Member of the Michigan House of Representatives from the 15th district
- Incumbent
- Assumed office January 1, 2023
- Preceded by: Jeffrey Pepper

Personal details
- Born: Dearborn, Michigan, U.S.
- Party: Democratic
- Education: University of Michigan–Dearborn (BA) Brooklyn College (MS)

= Erin Byrnes =

American politician

Erin Byrnes is an American politician and educator serving as a member of the Michigan House of Representatives since 2023, representing the 15th district. She is a member of the Democratic Party.

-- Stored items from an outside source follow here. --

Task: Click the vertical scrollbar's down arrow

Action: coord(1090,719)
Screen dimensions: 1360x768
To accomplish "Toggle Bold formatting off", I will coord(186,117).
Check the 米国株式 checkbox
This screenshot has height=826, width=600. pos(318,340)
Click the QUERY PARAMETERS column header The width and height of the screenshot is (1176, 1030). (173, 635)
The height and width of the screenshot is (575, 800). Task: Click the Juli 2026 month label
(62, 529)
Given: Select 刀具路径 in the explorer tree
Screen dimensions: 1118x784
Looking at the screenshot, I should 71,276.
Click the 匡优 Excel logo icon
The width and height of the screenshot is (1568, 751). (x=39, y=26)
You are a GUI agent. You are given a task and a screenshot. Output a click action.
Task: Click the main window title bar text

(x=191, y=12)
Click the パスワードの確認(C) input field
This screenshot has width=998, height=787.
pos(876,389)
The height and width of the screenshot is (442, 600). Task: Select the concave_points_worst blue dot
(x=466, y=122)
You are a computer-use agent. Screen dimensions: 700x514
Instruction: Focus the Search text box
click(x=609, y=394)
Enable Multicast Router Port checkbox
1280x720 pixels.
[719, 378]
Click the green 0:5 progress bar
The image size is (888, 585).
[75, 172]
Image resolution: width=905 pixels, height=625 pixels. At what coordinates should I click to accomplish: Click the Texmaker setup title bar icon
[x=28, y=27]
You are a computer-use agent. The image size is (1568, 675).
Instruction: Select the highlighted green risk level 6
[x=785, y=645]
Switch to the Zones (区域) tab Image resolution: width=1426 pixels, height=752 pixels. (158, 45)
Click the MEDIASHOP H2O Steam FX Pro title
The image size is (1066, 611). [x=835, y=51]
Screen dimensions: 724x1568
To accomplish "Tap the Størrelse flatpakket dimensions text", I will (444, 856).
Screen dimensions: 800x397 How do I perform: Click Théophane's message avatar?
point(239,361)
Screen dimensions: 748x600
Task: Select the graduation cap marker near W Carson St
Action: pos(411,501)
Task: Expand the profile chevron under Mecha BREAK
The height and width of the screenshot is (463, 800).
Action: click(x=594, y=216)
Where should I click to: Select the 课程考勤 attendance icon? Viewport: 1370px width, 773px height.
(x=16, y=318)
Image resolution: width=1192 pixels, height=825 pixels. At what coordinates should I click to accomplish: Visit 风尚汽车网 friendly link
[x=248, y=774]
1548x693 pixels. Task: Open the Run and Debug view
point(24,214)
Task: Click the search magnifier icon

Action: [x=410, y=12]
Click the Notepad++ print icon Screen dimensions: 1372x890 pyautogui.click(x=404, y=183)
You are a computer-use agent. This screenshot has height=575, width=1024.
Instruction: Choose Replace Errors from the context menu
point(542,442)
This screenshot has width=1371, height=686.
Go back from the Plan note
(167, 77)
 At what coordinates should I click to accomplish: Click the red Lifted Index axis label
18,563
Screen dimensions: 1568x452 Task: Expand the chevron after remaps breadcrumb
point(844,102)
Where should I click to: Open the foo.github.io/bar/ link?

== Early life and education ==
Byrnes was born and raised in Dearborn, Michigan. She earned a Bachelor of Arts degree in women's and gender studies from the University of Michigan–Dearborn and a Master of Science in education from Brooklyn College.

== Career ==
From 2008 to 2010, Byrnes worked as a special education teacher in the New York City Department of Education. From 2012 to 2016, she was the director of the America Reads program at the University of Michigan. From 2016-2022, she worked as the lead for democratic engagement, managing non-partisan student voter education and programming at the University of Michigan. Byrnes served as a member of the Dearborn City Council from 2018 to 2022. She was first elected in November 2017 and after running for re-election in 2021, she earned the position of Council President Pro-Tem. She was elected to the Michigan House of Representatives in November 2022. She was reelected in 2024.